Harga Rokok Naik di 2025. (Foto: MN/Ist).

Matanusa, Jakarta – Pemerintah resmi menaikkan harga jual eceran (HJE) rokok pada tahun 2025, dengan rata-rata kenaikan mencapai 10,5% dan pajak pertambahan nilai (PPN) naik menjadi 10,7%. Kenaikan ini diperkirakan akan mengerek harga rokok hingga 28,27% pada beberapa golongan.

Ketua Umum Perkumpulan Gabungan Perserikatan Pabrik Rokok Indonesia (GAPPRI), Henry Najoan, menyatakan bahwa kebijakan ini berisiko membebani industri hasil tembakau (IHT), terutama bagi produsen sigaret kretek tangan (SKT) yang mengalami kenaikan harga hingga 14,07%.

“Kenaikan ini berdampak langsung pada harga jual rokok di pasar, yang pada akhirnya bisa memicu peralihan konsumen ke rokok ilegal,” kata Henry, pada Jumat (3/1).

Potensi Meningkatnya Rokok Ilegal

Henry menjelaskan bahwa lonjakan harga rokok legal akan membuka peluang bagi peredaran rokok ilegal. Ia khawatir konsumen yang mencari harga lebih murah akan beralih ke produk ilegal yang tidak dikenakan pajak dan pungutan.

“Produksi rokok nasional bisa menyusut jika konsumen beralih ke rokok ilegal. Ini akan menguntungkan penjual rokok ilegal yang tidak dibebani aturan pajak,” tambahnya.

Industri Rokok Terancam

Henry mengungkapkan bahwa produksi rokok dalam negeri terus menurun hingga 0,78% dalam 10 tahun terakhir. Kenaikan HJE ini dinilai memperparah kondisi IHT dan berdampak langsung pada nasib para pekerja di sektor tersebut.
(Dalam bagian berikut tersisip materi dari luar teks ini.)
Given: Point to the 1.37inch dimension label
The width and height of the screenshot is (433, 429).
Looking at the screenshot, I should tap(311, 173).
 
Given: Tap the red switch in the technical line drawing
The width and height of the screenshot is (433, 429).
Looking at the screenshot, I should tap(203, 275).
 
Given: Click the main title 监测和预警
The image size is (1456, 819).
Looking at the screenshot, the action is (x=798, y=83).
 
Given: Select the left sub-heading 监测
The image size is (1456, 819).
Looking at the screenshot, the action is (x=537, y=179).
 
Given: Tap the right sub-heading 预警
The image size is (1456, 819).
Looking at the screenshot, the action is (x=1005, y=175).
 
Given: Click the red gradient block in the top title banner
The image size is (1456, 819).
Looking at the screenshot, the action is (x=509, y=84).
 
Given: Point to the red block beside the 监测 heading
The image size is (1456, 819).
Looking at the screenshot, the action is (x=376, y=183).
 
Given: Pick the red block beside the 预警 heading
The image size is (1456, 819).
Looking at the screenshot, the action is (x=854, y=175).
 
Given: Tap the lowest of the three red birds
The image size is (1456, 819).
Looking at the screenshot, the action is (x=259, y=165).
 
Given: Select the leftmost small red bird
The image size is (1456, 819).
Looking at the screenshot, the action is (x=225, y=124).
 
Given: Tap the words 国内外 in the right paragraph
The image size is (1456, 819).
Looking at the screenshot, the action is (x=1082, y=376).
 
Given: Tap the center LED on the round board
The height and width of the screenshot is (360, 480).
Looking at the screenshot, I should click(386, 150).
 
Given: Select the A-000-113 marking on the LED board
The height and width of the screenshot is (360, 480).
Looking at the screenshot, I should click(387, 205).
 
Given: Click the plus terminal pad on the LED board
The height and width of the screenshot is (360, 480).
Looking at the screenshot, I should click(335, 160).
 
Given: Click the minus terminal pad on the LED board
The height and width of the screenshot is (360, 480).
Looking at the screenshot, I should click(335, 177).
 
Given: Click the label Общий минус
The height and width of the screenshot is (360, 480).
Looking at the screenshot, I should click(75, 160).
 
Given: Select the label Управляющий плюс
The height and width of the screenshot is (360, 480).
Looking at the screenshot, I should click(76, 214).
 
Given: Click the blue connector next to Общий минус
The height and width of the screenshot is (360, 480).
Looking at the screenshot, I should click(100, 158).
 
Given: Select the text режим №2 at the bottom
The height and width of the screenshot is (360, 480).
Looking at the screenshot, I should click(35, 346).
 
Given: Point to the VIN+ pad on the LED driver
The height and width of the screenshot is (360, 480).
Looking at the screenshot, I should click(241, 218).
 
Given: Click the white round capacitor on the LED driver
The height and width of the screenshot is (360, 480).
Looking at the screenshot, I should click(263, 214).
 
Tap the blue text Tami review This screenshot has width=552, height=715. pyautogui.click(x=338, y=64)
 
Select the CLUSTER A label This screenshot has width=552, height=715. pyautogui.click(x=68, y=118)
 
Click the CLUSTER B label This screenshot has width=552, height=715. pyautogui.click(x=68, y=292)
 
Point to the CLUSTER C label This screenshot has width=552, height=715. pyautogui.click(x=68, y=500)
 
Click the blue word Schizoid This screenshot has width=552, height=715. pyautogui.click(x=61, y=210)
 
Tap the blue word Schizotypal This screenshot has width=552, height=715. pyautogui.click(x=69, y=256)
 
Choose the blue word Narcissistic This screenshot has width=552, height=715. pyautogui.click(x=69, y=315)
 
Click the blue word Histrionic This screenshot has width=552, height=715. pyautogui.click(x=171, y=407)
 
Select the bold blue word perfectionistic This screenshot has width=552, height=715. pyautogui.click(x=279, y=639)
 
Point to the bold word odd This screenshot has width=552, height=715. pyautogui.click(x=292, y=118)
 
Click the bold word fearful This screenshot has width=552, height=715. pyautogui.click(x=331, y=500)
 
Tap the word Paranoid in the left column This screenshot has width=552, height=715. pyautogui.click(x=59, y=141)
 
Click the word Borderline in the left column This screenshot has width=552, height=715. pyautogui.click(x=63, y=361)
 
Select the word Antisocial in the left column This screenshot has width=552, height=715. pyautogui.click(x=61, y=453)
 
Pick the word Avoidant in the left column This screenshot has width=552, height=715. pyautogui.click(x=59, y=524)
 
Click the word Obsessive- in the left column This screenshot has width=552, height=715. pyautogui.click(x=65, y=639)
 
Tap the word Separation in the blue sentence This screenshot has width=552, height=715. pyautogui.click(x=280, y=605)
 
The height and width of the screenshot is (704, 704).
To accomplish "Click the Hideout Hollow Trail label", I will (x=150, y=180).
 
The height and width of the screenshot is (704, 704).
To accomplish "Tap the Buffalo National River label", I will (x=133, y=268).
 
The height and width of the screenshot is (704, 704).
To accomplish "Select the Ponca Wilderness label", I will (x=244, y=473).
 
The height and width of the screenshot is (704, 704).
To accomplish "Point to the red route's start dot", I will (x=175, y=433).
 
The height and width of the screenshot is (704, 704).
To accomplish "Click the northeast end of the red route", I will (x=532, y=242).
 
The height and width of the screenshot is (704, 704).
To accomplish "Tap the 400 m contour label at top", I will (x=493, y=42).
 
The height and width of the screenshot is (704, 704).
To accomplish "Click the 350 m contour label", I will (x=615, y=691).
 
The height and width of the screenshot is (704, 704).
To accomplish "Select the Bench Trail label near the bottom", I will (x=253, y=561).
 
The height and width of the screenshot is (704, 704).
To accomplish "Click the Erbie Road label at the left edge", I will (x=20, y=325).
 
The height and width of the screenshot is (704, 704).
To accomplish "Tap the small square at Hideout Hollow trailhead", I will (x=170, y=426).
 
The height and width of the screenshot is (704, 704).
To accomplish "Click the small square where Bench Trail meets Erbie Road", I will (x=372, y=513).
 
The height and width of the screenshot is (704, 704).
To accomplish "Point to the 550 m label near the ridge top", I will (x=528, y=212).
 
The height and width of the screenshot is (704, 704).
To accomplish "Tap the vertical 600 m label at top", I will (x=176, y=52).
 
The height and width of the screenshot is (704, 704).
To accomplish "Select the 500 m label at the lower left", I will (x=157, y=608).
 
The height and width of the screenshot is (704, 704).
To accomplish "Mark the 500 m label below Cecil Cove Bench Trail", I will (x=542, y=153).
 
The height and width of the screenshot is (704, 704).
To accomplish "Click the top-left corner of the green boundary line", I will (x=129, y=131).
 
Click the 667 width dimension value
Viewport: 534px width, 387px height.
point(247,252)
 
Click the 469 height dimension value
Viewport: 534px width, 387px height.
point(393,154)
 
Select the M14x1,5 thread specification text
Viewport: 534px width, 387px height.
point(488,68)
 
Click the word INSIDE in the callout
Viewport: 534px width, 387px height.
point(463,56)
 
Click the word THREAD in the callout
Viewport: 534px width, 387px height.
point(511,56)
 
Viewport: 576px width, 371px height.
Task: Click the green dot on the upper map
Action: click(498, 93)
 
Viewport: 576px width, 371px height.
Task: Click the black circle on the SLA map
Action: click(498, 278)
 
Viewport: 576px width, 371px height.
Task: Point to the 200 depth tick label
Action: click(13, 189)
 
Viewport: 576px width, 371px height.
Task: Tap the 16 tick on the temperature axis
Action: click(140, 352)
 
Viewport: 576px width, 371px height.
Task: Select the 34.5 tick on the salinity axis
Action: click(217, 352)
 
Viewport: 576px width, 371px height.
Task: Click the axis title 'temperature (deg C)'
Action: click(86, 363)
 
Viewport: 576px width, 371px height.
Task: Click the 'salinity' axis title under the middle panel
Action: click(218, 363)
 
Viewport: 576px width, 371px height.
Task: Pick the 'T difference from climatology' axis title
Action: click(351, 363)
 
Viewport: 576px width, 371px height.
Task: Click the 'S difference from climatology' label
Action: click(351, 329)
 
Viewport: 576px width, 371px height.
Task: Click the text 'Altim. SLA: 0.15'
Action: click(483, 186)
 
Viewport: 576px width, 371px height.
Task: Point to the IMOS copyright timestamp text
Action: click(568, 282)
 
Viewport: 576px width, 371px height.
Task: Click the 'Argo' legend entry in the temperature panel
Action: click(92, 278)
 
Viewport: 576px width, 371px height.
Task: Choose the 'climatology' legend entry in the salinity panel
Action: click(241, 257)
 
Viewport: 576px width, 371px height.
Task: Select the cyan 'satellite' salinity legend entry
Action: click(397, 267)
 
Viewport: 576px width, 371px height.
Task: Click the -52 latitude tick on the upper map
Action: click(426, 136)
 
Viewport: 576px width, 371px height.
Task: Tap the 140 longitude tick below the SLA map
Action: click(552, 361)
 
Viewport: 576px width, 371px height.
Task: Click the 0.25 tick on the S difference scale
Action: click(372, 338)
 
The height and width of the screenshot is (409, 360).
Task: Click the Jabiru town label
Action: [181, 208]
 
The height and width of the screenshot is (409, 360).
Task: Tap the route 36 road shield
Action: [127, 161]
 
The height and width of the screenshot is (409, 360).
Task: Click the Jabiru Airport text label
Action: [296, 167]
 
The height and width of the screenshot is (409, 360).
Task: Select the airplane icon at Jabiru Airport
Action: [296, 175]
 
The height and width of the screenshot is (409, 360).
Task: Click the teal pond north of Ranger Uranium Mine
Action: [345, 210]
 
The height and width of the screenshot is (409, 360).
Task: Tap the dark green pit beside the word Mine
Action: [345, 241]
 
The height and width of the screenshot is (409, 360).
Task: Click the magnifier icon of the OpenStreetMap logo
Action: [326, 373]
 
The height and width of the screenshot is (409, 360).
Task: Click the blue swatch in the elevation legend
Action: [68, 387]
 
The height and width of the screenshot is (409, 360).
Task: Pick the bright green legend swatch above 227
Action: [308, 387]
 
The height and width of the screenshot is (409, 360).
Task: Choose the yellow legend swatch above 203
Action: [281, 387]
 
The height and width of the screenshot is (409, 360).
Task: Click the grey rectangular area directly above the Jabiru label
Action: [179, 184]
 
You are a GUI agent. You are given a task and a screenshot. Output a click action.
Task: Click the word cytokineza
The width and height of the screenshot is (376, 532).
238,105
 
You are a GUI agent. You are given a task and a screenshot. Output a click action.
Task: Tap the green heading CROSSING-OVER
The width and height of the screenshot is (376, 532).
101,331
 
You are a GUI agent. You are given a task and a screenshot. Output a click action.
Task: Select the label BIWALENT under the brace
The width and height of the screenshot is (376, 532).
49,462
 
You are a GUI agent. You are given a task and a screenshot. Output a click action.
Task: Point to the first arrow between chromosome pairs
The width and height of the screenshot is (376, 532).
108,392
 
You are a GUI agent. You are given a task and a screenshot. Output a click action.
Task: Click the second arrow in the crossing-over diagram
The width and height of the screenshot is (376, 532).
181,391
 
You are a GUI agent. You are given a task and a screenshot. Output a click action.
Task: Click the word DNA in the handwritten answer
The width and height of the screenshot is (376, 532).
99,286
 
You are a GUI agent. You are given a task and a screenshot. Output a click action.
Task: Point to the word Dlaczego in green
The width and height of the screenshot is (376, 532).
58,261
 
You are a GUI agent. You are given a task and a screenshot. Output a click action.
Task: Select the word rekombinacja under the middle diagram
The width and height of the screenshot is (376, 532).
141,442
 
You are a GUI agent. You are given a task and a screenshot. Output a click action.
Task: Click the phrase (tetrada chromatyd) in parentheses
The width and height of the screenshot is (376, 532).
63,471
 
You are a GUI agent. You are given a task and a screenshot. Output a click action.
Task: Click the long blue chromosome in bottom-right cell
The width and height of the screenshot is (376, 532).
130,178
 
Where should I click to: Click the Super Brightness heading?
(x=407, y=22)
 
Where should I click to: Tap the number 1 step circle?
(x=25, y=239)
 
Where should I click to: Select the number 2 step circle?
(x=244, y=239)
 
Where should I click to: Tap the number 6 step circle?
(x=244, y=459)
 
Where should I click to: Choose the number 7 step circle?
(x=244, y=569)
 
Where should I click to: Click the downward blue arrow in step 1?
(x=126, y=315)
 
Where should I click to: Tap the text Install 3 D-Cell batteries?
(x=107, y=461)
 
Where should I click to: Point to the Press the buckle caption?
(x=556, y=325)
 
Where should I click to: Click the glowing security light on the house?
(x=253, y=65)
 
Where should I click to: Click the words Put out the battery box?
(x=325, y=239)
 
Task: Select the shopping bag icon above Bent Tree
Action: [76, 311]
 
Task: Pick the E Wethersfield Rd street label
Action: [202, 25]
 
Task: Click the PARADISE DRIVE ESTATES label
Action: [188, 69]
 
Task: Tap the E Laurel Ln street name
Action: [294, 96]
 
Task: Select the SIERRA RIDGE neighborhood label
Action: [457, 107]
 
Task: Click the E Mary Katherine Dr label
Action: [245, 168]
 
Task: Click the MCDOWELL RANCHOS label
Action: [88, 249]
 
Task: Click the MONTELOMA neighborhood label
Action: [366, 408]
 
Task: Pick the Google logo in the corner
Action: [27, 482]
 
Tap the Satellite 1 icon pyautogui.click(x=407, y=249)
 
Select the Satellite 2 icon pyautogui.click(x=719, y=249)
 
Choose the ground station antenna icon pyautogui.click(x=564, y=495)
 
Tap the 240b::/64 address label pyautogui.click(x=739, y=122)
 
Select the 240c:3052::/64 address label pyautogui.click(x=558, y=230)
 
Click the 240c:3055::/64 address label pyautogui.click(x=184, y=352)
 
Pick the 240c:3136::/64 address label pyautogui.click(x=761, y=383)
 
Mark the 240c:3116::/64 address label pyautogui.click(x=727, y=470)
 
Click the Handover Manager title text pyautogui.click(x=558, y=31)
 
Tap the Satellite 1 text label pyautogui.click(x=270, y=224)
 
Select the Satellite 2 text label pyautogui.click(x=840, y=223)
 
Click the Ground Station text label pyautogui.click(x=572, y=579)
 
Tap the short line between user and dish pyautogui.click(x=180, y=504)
“Kenaikan HJE akan memicu penurunan permintaan. Akibatnya, tenaga kerja di sektor ini akan terdampak,” ujarnya.

GAPPRI Minta Pemerintah Relaksasi Tarif

GAPPRI sebelumnya telah meminta pemerintah agar memberikan relaksasi terhadap tarif cukai hasil tembakau (CHT) dan HJE hingga 2027. Mereka juga berharap tarif PPN rokok tetap berada di angka 9,9%.

Namun, pemerintah memutuskan menaikkan PPN rokok menjadi 10,7%, yang menurut Henry bertentangan dengan kebijakan Presiden Prabowo Subianto yang menetapkan tarif dasar PPN tetap 11%.

“Kenaikan PPN ini tidak sesuai dengan kebijakan yang disampaikan Presiden. Ini akan membebani pengusaha dan mempercepat peredaran rokok ilegal,” ungkap Henry.

Henry menegaskan bahwa IHT saat ini berada di bawah tekanan regulasi yang ketat, baik secara fiskal maupun non-fiskal, dengan lebih dari 480 aturan pembatasan. Ia berharap pemerintah mengevaluasi kembali kebijakan tersebut demi keberlangsungan industri dan tenaga kerja.

“Jika harga rokok terus naik, daya beli masyarakat yang masih lemah akan semakin tergerus, dan rokok ilegal berpotensi merebak,” pungkasnya.